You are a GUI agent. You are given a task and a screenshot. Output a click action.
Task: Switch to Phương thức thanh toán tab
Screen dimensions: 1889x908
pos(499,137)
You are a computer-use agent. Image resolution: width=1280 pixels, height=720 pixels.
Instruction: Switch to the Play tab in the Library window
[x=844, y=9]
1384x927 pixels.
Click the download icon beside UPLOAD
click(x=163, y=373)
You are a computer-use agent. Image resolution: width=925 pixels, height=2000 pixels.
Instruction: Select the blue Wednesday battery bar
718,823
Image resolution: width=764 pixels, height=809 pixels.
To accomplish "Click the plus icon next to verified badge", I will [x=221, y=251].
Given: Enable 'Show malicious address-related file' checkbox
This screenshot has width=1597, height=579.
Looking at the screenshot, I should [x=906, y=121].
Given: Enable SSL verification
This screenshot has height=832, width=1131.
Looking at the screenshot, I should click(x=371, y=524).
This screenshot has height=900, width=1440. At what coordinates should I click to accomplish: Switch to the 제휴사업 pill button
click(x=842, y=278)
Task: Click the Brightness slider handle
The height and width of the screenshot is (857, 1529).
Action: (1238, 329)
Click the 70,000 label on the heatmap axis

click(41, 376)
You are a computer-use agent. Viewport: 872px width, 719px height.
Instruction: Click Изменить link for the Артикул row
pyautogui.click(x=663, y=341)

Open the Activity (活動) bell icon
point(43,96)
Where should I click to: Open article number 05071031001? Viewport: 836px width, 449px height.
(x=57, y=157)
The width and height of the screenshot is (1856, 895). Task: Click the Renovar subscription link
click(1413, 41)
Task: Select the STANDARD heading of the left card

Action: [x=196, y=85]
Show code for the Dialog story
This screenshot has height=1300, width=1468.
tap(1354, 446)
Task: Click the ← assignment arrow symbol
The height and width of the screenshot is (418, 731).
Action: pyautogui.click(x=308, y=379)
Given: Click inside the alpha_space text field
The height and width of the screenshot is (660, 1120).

━━━━━━

> _PROBLEM DETAILS_: Go through the records line by line, and copy each line that holds the string "pixels".

> _OUTPUT_:
You are a computer-use agent. Image resolution: width=1280 pixels, height=720 pixels.
1384x927 pixels.
You are a computer-use agent. Image resolution: width=925 pixels, height=2000 pixels.
Image resolution: width=764 pixels, height=809 pixels.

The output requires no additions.